Joint Commission has established protocols for preventing surgical errors. Which steps are parts of that protocol?
- A. Circle the surgical site with a marker.
- B. Verify patient information with a designated patient representative.
- C. Designate operative site with a facility designated mark.
- D. Include a copy of the Advanced Directives on the chart before surgery.
- E. Verify patient information three times.
- F. Observe pre-op time out before proceeding with surgery.
Correct Answer: C, E, F
Rationale: Joint Commission protocols include marking the site with a facility-designated mark (C), verifying patient information multiple times (E), and performing a pre-op time-out (F). Circling the site (A) is not standard. Patient representative verification (B) and advance directives (D) are not part of site verification.
A 38-year-old pregnant woman visits her nurse practitioner for her regular prenatal checkup. She is 30 weeks' gestation.
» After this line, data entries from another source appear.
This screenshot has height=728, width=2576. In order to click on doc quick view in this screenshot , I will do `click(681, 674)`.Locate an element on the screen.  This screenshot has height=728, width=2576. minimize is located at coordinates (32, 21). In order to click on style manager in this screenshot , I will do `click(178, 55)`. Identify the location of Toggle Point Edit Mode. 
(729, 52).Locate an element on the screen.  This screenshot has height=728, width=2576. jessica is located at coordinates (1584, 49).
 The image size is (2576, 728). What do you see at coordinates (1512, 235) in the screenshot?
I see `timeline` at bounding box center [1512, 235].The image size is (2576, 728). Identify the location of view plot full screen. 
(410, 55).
The nurse should be alert to which condition related to her age?
- A. Iron-deficiency anemia
- B. Sexually transmitted disease (STD)
- C. Intrauterine growth retardation
- D. Pregnancy-induced hypertension (PIH)
Correct Answer: D
Rationale: Iron-deficiency anemia can occur throughout pregnancy and is not age related. STDs can occur prior to or during pregnancy and are not age related. Intrauterine growth retardation is an abnormal process where fetal development and maturation are delayed. It is not age related. Physical risks for the pregnant client older than 35 include increased risk for PIH, cesarean delivery, fetal and neonatal mortality, and trisomy.